Bu varsayımlardan ilki, Evrenin, Evrenin genişleme durumunda olduğu ve Kozmik Mikrodalga Arka Planının keşfine dayanan Big Bang tarafından yaratıldığıdır. İkinci varsayım, uzayın homojen ve istropik olduğu, yani maddenin büyük ölçeklere göre dağılımında önemli bir fark olmadığı anlamına gelir.
Kozmolojik İlke olarak da bilinen bu inanç kısmen Kopernik İlkesi'ne (Dünya'nın Evrende özel bir yeri olmadığını belirtmektedir) ve Einstein'ın Görelilik Teorisine dayanmaktadır - bu da herhangi bir sistemdeki atalet ölçümünün göreceli olduğunu göstermiştir. gözlemciye.
Madde, daha küçük ölçeklerde (yani yıldız sistemleri, galaksiler, galaksi kümeleri, vb.) Açıkça eşit olarak dağıtılmadığından, bu teorinin her zaman sınırlamaları olmuştur. Bununla birlikte, kozmologlar, küçük ölçekte dalgalanmanın, erken Evren'de meydana gelen kuantum dalgalanmalarından kaynaklandığını ve büyük ölçekli yapının homojenlik olduğunu söyleyerek bunu tartıştılar.
Bilim adamları, Evrendeki en eski ışıktaki dalgalanmaları arayarak, bunun gerçekten doğru olup olmadığını belirlemeye çalışıyorlar. Son otuz yılda, bu tür ölçümler Kozmik Arka Plan Gezgini (COBE) misyonu, Wilkinson Mikrodalga Anizotropi Probu (WMAP) ve Planck uzay aracı gibi çoklu görevlerle gerçekleştirildi.

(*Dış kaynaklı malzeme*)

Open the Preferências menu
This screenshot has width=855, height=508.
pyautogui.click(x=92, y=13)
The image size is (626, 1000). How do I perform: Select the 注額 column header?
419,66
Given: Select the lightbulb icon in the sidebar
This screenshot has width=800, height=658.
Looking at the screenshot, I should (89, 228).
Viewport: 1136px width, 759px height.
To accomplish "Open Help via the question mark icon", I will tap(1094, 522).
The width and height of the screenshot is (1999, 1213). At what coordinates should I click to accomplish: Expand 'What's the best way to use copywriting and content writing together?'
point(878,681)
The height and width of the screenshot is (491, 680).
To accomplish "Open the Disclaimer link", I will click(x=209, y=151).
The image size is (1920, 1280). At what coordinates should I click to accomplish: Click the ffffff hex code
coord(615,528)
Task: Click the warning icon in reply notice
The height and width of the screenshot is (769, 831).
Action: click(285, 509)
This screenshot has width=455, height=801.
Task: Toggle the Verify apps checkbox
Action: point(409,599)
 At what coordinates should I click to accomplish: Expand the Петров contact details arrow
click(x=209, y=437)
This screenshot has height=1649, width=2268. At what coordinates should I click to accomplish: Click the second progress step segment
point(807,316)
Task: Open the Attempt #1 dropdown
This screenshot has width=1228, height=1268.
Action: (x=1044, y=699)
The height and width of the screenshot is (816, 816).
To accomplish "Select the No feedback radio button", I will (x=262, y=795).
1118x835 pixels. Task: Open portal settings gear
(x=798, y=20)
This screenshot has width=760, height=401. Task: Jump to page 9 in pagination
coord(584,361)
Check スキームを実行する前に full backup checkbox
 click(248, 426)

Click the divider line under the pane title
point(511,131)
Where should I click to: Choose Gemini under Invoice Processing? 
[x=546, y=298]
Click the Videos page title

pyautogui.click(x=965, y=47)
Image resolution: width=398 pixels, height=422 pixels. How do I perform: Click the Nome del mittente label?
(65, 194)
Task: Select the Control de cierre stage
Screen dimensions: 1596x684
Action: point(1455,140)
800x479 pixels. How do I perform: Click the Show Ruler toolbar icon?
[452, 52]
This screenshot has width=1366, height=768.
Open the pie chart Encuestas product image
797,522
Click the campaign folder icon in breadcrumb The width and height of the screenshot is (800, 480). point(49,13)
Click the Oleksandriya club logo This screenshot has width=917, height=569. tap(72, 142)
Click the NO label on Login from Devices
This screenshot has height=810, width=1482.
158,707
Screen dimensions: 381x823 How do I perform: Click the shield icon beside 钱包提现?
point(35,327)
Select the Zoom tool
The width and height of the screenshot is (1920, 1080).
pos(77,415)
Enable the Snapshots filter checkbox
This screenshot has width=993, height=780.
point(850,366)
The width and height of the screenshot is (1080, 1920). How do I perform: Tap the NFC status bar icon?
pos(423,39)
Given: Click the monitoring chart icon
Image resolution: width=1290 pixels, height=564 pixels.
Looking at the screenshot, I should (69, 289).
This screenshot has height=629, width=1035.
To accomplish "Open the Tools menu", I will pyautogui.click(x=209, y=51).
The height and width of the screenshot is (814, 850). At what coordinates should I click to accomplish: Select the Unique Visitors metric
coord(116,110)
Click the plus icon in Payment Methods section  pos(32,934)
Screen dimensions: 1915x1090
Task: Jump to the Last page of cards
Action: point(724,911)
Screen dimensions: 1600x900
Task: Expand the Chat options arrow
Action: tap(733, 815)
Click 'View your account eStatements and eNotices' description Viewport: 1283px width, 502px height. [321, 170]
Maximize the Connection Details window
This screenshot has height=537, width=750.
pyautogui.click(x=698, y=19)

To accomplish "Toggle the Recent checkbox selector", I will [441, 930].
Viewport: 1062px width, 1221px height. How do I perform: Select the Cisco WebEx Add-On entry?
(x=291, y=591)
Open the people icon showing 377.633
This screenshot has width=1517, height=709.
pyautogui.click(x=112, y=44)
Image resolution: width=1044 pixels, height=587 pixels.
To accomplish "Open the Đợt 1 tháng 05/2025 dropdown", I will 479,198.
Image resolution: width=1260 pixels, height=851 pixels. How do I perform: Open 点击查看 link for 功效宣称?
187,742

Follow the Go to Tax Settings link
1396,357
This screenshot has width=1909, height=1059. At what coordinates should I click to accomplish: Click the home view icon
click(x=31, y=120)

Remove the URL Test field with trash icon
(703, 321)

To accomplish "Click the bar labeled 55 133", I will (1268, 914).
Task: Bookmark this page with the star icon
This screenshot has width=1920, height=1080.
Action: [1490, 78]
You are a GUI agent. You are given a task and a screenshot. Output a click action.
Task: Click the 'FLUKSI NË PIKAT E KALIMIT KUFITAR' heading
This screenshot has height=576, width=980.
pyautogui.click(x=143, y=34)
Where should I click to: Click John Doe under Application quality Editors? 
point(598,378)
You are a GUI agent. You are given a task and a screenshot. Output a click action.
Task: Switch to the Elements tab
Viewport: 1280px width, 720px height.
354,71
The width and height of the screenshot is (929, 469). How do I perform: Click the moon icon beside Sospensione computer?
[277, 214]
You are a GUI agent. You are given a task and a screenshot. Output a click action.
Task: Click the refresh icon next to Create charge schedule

Çalışmaları uğruna, Daniela Saadeh ve Stephen Feeney liderliğindeki UCL araştırma ekibi olaylara biraz farklı baktı. Mikrodalga arka planındaki dengesizlikleri aramak yerine, uzayın tercih edilen bir genişleme yönüne sahip olabileceğine ve bunların SPK'ya nasıl baskı yapabileceğine dair işaretler aradılar.
UCL'de doktora öğrencisi ve gazetenin baş yazarı Daniela Saadeh, Space Magazine'e e-posta yoluyla şunları söyledi:
“Büyük Patlamadan kalma bir kalıntı radyasyon olan kozmik mikrodalga arkaplanının (CMB) sıcaklığını ve polarizasyonunu Planck misyonundan gelen verileri kullanarak analiz ettik. Gerçek SPK'yı anizotropik bir evrende nasıl görüneceğine ilişkin tahminlerimizle karşılaştırdık. Bu araştırmadan sonra, bu modeller için hiçbir kanıt olmadığı ve Evrenin büyük ölçeklerde izotropik olduğu varsayımının iyi olduğu sonucuna vardık. ”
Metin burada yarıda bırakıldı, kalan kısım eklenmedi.